For the sake of the sport, we should all be lighting candles each night in hopes our prayers will be answered and Haye will finally agree to meet one of them. It may not prove to be much of a fight but at least it will give us something to talk about for a few months.

Whatever Haye and the Klitschkos decide the fighter with the most upside at the moment however seems to be Sergio Martinez.  He has matinee idol looks, a big enough punch to put Paul Williams to sleep with one shot and a work ethic second to none. The Argentine fighter had a year for himself, starting with a drubbing of Kelly Pavlik followed by his demolishment of Williams. Those kinds of victories, coupled with his Oscar De La Hoya-like looks, are the type of things that if HBO or SHOWTIME would get behind him could allow Martinez to capture the attention of both fight fans and more casual ones.

In general, Hispanics fighters continued to dominate much of the sport’s front pages with Juan Manuel Marquez’s two victories in lightweight title fights leading that storyline. His war with Michael Katsidis is a strong candidate for Fight of the Year and his technical skill and calm demeanor make him the uncrowned challenger to Pacquiao. The two have unfinished business that should be settled this year if Arum stops standing in the way.

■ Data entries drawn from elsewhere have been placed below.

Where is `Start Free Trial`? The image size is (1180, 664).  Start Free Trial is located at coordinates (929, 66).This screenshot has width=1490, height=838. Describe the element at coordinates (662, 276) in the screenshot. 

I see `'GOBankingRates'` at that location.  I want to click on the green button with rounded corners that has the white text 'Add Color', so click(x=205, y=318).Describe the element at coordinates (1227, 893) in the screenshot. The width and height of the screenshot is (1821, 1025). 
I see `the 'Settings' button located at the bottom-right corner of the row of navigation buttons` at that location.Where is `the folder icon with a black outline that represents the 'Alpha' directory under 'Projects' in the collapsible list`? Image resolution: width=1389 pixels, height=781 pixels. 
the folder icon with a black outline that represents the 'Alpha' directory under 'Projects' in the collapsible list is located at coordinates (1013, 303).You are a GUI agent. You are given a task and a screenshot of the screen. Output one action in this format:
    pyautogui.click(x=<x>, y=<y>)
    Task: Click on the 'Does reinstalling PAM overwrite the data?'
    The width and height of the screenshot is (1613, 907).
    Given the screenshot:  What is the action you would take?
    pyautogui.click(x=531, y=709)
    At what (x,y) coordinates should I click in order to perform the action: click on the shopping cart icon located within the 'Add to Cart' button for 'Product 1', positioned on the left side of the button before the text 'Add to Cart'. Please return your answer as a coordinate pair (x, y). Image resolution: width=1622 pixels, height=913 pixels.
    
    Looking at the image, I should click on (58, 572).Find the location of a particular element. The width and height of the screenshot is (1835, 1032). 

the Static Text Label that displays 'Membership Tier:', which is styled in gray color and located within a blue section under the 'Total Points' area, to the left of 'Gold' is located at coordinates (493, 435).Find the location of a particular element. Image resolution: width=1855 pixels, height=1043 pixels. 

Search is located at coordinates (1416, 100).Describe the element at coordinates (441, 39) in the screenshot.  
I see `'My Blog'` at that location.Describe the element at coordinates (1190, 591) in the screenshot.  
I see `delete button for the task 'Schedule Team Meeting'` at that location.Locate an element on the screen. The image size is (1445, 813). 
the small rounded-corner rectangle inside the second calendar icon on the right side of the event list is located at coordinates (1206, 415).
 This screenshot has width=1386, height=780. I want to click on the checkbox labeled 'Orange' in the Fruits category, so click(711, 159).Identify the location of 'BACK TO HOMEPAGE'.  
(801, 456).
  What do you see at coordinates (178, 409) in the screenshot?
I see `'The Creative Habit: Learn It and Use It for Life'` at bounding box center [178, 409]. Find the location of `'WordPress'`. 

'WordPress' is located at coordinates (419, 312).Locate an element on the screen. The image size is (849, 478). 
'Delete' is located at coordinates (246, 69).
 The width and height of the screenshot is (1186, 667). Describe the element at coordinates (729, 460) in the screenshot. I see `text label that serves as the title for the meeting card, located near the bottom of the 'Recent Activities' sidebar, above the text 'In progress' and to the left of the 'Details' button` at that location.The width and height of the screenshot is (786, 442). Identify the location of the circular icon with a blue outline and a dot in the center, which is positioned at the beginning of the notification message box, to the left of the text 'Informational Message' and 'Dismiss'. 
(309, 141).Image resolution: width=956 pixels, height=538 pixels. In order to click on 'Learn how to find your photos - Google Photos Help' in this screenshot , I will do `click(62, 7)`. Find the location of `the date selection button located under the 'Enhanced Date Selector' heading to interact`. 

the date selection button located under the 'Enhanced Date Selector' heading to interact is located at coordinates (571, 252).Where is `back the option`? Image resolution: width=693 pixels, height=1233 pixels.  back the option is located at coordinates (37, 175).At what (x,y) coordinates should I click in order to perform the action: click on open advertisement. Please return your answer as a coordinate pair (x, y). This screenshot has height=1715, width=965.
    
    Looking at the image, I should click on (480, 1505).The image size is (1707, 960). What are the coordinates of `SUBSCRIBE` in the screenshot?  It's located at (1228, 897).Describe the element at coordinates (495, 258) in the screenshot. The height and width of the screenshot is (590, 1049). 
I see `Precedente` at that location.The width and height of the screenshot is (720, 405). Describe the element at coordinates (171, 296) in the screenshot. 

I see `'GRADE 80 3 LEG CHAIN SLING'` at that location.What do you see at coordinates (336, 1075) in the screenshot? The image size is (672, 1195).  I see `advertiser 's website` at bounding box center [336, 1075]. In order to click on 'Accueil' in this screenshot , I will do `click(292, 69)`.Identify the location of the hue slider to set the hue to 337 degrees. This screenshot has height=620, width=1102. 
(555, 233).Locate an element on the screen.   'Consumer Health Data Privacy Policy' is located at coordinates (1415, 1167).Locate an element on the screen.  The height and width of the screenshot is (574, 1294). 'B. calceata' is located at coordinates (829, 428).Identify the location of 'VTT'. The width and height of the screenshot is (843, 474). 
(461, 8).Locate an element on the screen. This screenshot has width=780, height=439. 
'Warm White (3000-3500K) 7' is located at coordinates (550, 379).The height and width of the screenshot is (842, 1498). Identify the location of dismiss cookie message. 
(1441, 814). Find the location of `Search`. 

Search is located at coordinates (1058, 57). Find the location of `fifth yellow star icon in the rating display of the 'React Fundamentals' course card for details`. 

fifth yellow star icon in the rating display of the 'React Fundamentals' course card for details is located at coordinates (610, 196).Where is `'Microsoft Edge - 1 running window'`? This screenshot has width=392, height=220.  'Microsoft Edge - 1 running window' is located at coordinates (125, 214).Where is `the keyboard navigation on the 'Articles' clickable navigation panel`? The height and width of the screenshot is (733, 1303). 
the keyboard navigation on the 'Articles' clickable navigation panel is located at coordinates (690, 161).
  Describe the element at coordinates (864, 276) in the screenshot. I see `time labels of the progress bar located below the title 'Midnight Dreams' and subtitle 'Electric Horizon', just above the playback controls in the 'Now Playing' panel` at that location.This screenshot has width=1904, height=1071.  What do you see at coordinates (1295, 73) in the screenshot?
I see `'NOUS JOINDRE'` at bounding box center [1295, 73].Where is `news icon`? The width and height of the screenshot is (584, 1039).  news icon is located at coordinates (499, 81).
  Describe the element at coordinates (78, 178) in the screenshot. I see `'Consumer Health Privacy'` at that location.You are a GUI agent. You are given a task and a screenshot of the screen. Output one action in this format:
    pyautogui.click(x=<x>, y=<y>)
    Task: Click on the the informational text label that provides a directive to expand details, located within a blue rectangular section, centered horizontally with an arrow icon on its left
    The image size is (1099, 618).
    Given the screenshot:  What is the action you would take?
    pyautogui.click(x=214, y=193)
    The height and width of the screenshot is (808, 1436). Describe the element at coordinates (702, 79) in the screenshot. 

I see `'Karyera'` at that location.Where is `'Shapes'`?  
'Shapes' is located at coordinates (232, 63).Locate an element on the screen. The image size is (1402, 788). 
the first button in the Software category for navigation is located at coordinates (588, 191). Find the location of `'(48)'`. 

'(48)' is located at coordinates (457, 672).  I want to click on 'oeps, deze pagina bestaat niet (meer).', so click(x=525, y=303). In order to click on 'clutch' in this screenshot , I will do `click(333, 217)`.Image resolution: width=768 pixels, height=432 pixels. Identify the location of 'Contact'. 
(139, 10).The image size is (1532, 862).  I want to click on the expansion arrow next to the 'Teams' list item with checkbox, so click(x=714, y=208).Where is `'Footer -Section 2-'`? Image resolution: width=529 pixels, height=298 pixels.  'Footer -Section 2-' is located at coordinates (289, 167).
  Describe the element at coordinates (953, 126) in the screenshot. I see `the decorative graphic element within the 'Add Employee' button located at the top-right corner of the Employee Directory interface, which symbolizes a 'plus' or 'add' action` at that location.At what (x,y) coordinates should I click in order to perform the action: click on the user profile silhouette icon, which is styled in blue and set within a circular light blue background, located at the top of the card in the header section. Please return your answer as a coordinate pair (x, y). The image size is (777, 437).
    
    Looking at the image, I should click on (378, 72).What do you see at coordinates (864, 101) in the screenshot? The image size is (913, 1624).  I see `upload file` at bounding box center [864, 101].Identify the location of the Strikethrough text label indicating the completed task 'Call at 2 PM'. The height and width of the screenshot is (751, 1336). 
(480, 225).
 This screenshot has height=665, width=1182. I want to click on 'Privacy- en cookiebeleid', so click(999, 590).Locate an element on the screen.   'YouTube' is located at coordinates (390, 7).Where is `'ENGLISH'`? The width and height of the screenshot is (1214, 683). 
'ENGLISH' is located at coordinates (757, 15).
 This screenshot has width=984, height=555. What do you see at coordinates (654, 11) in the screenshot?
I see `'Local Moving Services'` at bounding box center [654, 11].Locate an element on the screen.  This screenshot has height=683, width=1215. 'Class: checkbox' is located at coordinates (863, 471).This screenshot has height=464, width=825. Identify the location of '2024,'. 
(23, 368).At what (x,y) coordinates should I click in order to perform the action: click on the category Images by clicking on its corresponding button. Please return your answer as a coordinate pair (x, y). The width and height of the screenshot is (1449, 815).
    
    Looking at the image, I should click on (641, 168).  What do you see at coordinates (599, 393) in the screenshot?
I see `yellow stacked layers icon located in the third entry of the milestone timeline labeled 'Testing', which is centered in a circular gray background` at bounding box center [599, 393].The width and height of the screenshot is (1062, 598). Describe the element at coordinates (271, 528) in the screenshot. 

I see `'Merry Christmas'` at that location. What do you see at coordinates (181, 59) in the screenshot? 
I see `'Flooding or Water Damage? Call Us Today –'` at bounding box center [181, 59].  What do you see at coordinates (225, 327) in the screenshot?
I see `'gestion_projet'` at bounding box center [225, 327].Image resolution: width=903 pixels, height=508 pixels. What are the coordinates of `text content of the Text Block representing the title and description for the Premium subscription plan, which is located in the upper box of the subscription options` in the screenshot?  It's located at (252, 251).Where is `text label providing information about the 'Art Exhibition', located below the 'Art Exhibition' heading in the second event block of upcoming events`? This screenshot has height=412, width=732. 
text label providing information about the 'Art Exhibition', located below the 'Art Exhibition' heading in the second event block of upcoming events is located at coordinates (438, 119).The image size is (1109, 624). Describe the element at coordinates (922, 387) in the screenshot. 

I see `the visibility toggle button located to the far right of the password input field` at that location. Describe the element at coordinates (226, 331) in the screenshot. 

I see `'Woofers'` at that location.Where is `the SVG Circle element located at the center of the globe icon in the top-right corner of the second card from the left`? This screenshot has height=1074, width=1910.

Two other fighters who gave us moments to remember in 2010 were Juan Manuel Lopez, who knocked out three solid opponents including highly respected Mexican warrior Rafael Marquez, and Giovani Segura, who won four times (that’s three years work for Mayweather) in 2010, all by knockout. Along the way, Segura defeated one of the great minimum weight fighters in history, slick Ivan Calderon, to win the belt on Aug. 28.

Lastly, boxing gave us another magical cinematic moment as well with the release of “The Fighter,’’ a film based on the life and hard times of junior welterweight scrapper Micky Ward. The film has won rave reviews and many awards and seems likely to have several of its actors nominated for Academy Awards, most notable Christian Bale for his sadly humorous portrayal of Ward’s troubled half brother, former fighter Dickie Ecklund.

Boxing has a long history of providing the framework for memorable movies and it did it again with “The Fighter,’’ a film that did more for boxing than any promoter did all year.

All in all, it wasn’t the best of years for boxing but it was a good year that picked up speed in the final months and, like that great golf shot you finally hit out of the rough on the 18th, left us with reasons to hope for a better year in 2011. If somehow it gives us Mayweather-Pacquiao, the emergence of Alvarez and Rios, the ascension of Martinez and Haye vs. the best available Klitschko in addition to the kind of solid performances that always come along, it could be a year to remember.